**WHAT YOU NEED TO DO**
Restate the records in full, so that each line matches the original exactly.

╔══

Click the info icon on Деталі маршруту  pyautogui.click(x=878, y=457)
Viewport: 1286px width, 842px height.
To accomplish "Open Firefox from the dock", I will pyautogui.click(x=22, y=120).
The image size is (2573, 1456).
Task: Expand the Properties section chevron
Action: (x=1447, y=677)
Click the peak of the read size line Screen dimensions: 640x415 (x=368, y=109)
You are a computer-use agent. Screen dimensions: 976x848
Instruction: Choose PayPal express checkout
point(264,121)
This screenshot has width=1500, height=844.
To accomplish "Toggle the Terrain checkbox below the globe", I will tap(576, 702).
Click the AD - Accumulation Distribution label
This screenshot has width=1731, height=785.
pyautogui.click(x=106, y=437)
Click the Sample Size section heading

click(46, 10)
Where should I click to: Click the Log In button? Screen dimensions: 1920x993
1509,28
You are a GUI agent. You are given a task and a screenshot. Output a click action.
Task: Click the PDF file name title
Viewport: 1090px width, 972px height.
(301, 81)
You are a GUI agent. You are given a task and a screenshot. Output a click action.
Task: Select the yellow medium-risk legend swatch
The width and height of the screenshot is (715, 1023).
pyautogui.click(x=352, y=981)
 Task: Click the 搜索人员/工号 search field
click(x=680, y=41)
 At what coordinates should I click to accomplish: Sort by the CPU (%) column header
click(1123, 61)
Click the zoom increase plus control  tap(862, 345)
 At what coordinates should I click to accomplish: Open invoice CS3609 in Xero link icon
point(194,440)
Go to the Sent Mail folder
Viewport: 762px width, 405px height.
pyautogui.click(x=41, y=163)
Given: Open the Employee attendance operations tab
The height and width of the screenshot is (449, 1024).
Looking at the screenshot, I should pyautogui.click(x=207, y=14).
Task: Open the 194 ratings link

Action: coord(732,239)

╚══

**RESULT BELOW**
Click the info icon on Деталі маршруту  pyautogui.click(x=878, y=457)
Viewport: 1286px width, 842px height.
To accomplish "Open Firefox from the dock", I will pyautogui.click(x=22, y=120).
The image size is (2573, 1456).
Task: Expand the Properties section chevron
Action: (x=1447, y=677)
Click the peak of the read size line Screen dimensions: 640x415 (x=368, y=109)
You are a computer-use agent. Screen dimensions: 976x848
Instruction: Choose PayPal express checkout
point(264,121)
This screenshot has width=1500, height=844.
To accomplish "Toggle the Terrain checkbox below the globe", I will tap(576, 702).
Click the AD - Accumulation Distribution label
This screenshot has width=1731, height=785.
pyautogui.click(x=106, y=437)
Click the Sample Size section heading

click(46, 10)
Where should I click to: Click the Log In button? Screen dimensions: 1920x993
1509,28
You are a GUI agent. You are given a task and a screenshot. Output a click action.
Task: Click the PDF file name title
Viewport: 1090px width, 972px height.
(301, 81)
You are a GUI agent. You are given a task and a screenshot. Output a click action.
Task: Select the yellow medium-risk legend swatch
The width and height of the screenshot is (715, 1023).
pyautogui.click(x=352, y=981)
 Task: Click the 搜索人员/工号 search field
click(x=680, y=41)
 At what coordinates should I click to accomplish: Sort by the CPU (%) column header
click(1123, 61)
Click the zoom increase plus control  tap(862, 345)
 At what coordinates should I click to accomplish: Open invoice CS3609 in Xero link icon
point(194,440)
Go to the Sent Mail folder
Viewport: 762px width, 405px height.
pyautogui.click(x=41, y=163)
Given: Open the Employee attendance operations tab
The height and width of the screenshot is (449, 1024).
Looking at the screenshot, I should pyautogui.click(x=207, y=14).
Task: Open the 194 ratings link

Action: coord(732,239)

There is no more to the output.